- Recorded information:
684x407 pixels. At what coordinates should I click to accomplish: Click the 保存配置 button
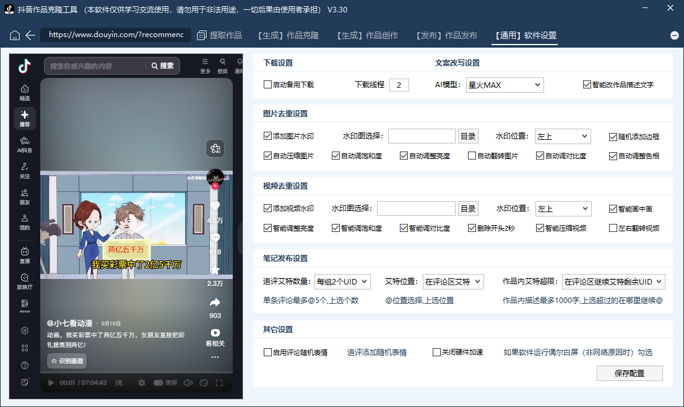pos(629,373)
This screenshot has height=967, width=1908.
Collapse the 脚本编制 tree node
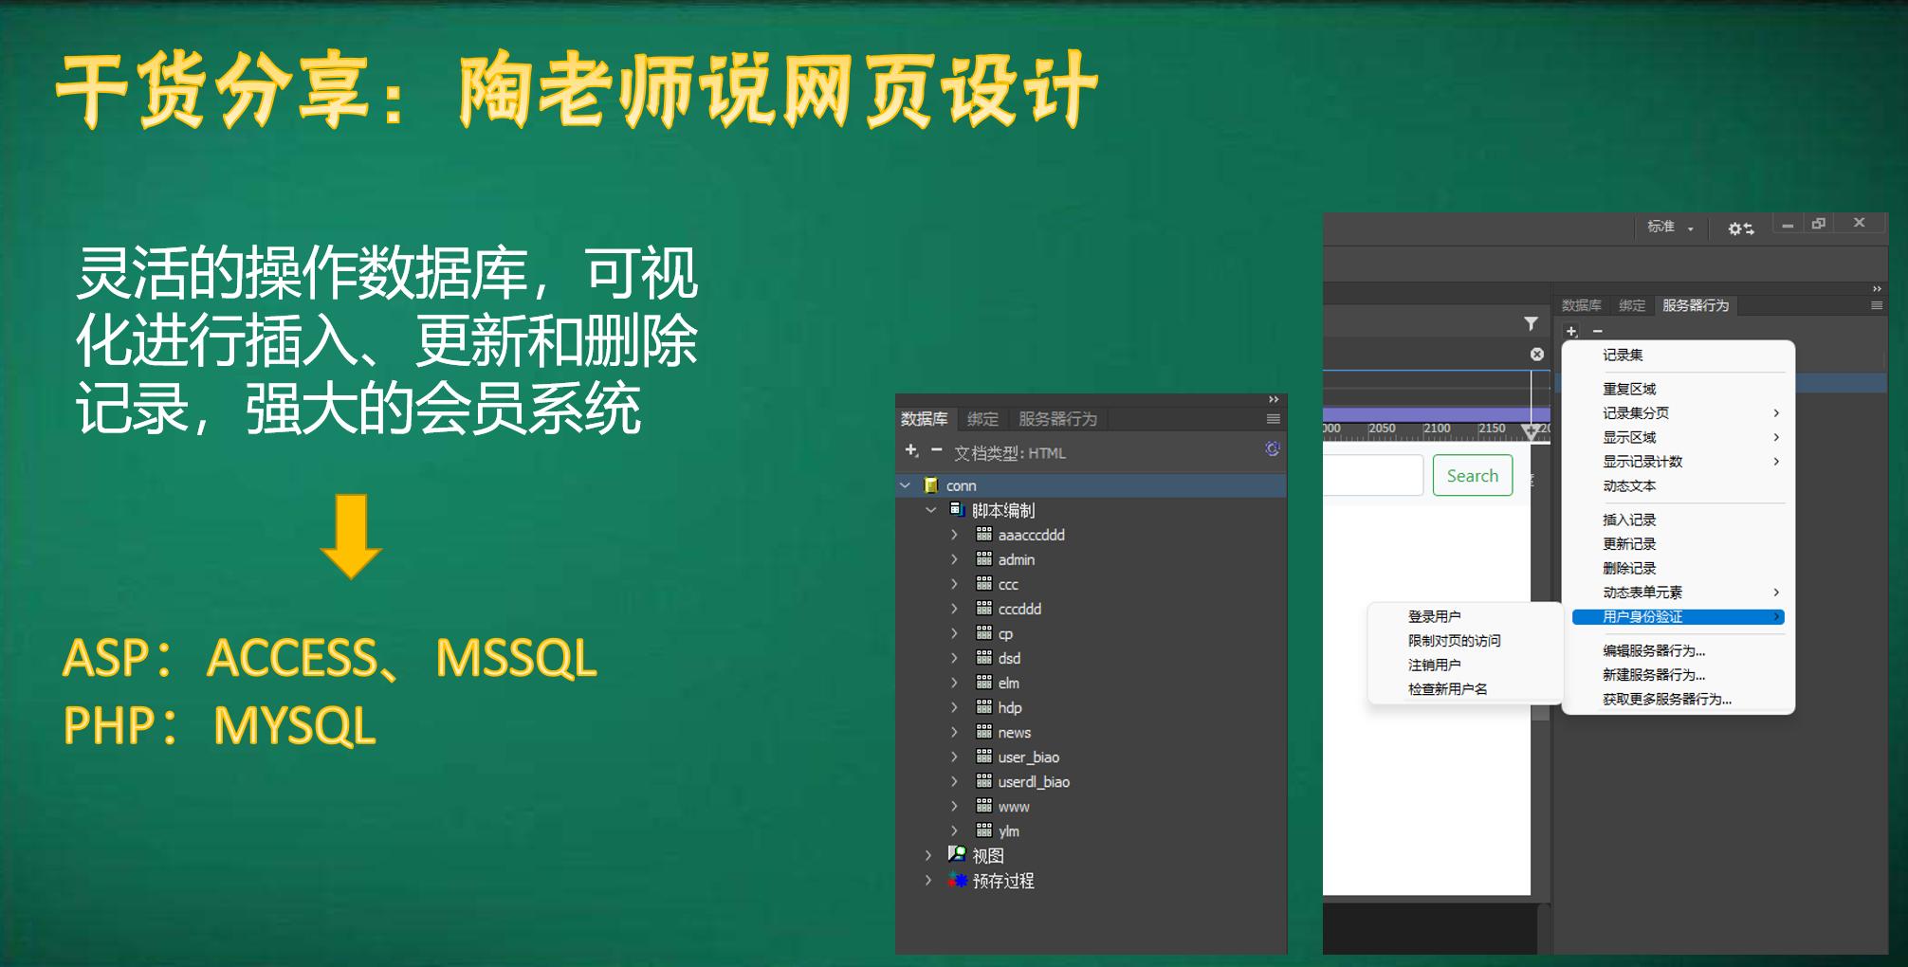pyautogui.click(x=930, y=510)
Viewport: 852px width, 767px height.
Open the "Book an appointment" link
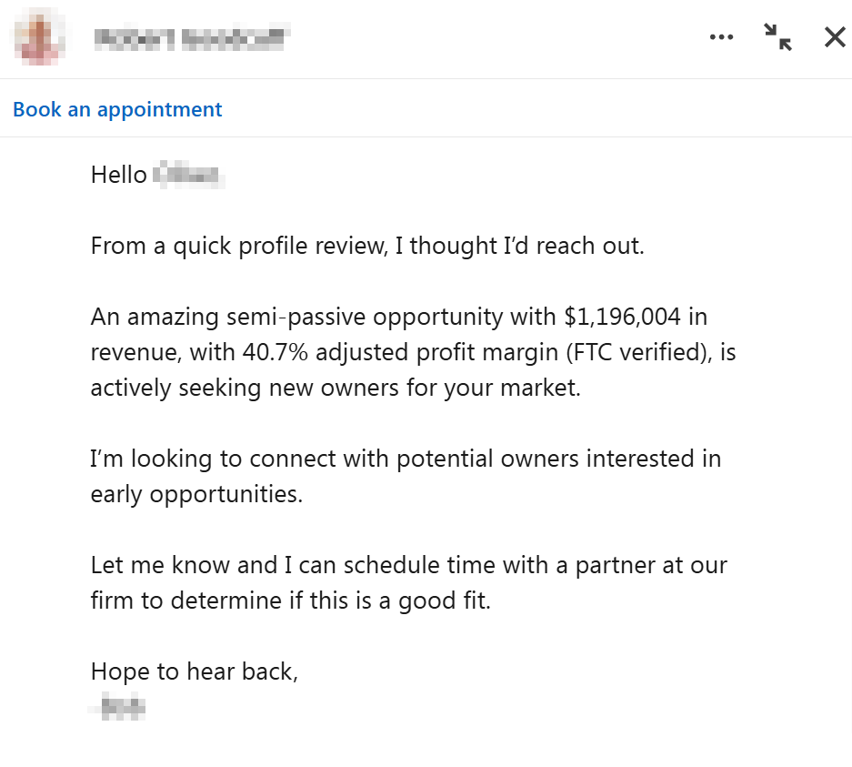tap(116, 108)
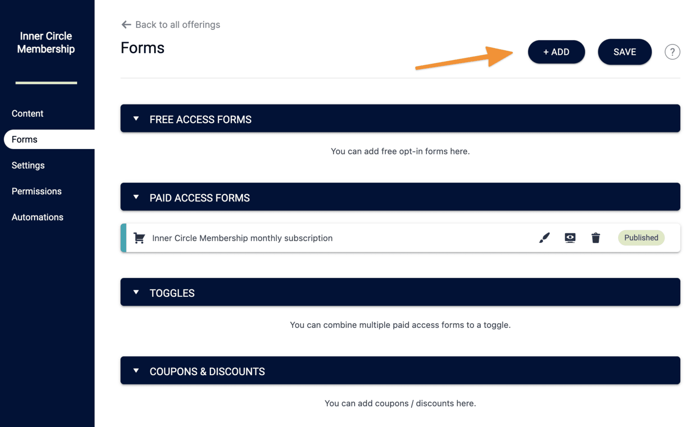Open the Permissions sidebar section
Viewport: 692px width, 427px height.
tap(36, 191)
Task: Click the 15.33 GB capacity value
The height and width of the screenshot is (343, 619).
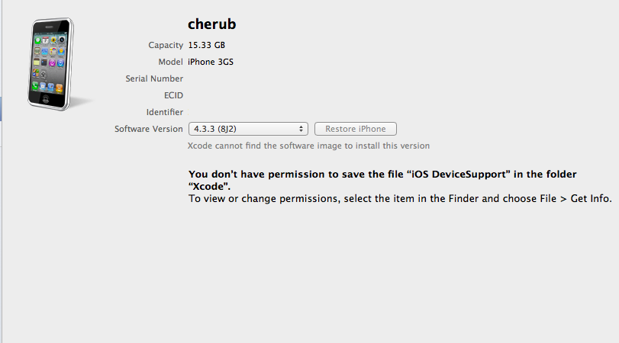Action: coord(207,45)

- The task: Output the listing word for word. Drop the pictures.

- Task response:
684x407 pixels. At what coordinates should I click to accomplish: Click the 保存配置 button
pos(629,373)
This screenshot has height=967, width=1908.
Collapse the 脚本编制 tree node
pyautogui.click(x=930, y=510)
Viewport: 852px width, 767px height.
Open the "Book an appointment" link
tap(116, 108)
Open the Permissions sidebar section
Viewport: 692px width, 427px height.
tap(36, 191)
Task: Click the 15.33 GB capacity value
The height and width of the screenshot is (343, 619).
Action: coord(207,45)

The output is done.